The worst of all arrived on 14 April 1935 when an estimated 300,000 tons of flying dirt darkened skies all the way from eastern Colorado to Washington D.C., where Franklin Roosevelt’s soil conservation specialist Hugh Bennett was about to testify before a congressional committee on restoring the integrity of the shortgrass prairie before nothing was left of it. On Friday the 19th, Bennett made his appearance announcing, as the sky over Washington turned dirty copper, that they were about to witness what had killed a whole age of farming. As the storm dirtied the windows of the Capitol, Bennett, nature helping his case, announced, “This, gentlemen, is what I’m talking about. There goes Oklahoma.”

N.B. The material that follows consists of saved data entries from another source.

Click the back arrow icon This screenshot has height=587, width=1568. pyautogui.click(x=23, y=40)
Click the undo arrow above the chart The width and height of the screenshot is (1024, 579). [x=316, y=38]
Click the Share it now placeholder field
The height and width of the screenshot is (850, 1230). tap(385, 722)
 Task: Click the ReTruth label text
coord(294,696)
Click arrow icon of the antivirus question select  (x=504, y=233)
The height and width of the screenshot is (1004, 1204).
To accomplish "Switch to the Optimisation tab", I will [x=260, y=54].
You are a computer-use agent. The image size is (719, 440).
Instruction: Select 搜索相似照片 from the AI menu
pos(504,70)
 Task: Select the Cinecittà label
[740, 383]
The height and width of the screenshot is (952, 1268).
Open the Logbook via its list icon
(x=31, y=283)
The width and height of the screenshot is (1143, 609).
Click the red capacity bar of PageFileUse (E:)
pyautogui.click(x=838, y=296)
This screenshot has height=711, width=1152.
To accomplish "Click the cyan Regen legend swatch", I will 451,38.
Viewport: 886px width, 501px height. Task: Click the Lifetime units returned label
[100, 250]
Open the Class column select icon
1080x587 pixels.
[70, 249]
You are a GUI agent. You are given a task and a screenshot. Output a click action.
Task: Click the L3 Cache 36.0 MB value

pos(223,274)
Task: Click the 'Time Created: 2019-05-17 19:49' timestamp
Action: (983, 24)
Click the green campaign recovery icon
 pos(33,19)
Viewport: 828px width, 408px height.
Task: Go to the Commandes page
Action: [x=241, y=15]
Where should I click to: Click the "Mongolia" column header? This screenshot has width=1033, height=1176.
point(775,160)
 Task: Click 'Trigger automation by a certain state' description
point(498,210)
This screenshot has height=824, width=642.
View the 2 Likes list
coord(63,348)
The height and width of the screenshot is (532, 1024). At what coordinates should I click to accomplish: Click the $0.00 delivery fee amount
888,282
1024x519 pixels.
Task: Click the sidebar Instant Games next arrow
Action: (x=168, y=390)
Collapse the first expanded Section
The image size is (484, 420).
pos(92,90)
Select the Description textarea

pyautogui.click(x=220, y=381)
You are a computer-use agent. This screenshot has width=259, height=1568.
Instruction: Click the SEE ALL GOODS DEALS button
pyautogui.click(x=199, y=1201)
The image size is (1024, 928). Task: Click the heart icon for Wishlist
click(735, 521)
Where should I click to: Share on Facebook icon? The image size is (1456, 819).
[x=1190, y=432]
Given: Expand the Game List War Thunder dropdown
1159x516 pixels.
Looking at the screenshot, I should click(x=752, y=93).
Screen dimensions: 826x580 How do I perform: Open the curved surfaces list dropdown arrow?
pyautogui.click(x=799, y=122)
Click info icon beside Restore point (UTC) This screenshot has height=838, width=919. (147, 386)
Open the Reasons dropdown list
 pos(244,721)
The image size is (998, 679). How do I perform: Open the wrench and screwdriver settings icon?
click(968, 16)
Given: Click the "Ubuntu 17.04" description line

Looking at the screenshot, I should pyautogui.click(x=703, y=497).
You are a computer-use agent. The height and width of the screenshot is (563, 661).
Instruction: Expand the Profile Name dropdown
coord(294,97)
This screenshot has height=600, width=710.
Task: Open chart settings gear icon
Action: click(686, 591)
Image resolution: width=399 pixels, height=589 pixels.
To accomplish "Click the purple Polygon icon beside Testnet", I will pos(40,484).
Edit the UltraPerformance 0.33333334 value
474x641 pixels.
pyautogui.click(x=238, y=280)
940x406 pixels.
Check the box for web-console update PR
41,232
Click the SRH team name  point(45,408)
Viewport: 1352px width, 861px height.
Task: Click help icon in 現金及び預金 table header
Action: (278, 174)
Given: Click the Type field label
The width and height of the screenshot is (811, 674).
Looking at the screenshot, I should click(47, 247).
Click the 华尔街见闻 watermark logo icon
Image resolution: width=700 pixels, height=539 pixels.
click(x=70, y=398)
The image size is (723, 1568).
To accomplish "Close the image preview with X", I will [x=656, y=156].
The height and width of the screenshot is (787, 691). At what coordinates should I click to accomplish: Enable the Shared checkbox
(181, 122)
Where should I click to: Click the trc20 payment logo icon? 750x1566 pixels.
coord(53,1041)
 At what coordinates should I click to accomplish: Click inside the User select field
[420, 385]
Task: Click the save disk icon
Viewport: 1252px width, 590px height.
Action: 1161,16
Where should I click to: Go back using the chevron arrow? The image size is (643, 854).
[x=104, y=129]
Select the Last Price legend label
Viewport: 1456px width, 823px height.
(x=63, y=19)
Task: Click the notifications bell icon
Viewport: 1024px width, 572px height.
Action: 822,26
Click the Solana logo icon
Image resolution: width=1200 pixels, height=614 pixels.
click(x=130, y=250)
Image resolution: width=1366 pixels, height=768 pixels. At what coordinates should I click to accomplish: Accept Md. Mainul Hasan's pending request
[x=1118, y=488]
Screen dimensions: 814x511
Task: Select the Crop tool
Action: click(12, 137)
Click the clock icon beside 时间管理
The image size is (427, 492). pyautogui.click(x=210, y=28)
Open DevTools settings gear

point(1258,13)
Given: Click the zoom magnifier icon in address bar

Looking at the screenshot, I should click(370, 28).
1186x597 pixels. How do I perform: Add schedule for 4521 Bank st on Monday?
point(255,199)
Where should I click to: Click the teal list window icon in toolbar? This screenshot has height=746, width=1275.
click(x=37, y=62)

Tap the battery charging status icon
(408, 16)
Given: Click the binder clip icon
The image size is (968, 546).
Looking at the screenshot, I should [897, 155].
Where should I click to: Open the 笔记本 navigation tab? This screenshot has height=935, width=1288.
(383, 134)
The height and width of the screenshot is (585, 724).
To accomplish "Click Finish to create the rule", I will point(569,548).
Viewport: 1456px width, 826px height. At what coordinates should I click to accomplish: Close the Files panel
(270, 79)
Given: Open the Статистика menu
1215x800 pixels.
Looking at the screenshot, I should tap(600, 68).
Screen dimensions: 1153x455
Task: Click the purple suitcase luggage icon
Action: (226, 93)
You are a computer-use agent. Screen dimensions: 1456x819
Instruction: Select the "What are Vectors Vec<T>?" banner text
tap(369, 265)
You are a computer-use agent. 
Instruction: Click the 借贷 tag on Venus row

A week later the Soil Conservation Act was passed, funding an army of 20,000 in the plains who would attempt a restoration of the land; plant trees as windbreaks (a futile exercise in the semi-arid zone) and offer relief to the multitudes of destitute and homeless. To the Cherokee Strip, that just forty or so years before had seen the rush of horsemen to stake their claim to breadbasket prosperity, now came the chroniclers of America’s agrarian agony: film-makers like Pare Lorentz, whose The Plow That Broke the Plains is still a documentary of tragic beauty; photographers like Walker Evans and Dorothea Lange, whose images of heroically lined begrimed faces, mothers and children standing before broken-down frame houses half buried in dune-dirt, can never leave anyone who has seen them; writers like John Steinbeck and Archibald MacLeish, who grasped that what had gone was more than just a moment in America’s farm history, but rather a simple ideal that had been born with the republic itself, and with Jefferson’s dream of a democratic republic of citizens of the soil.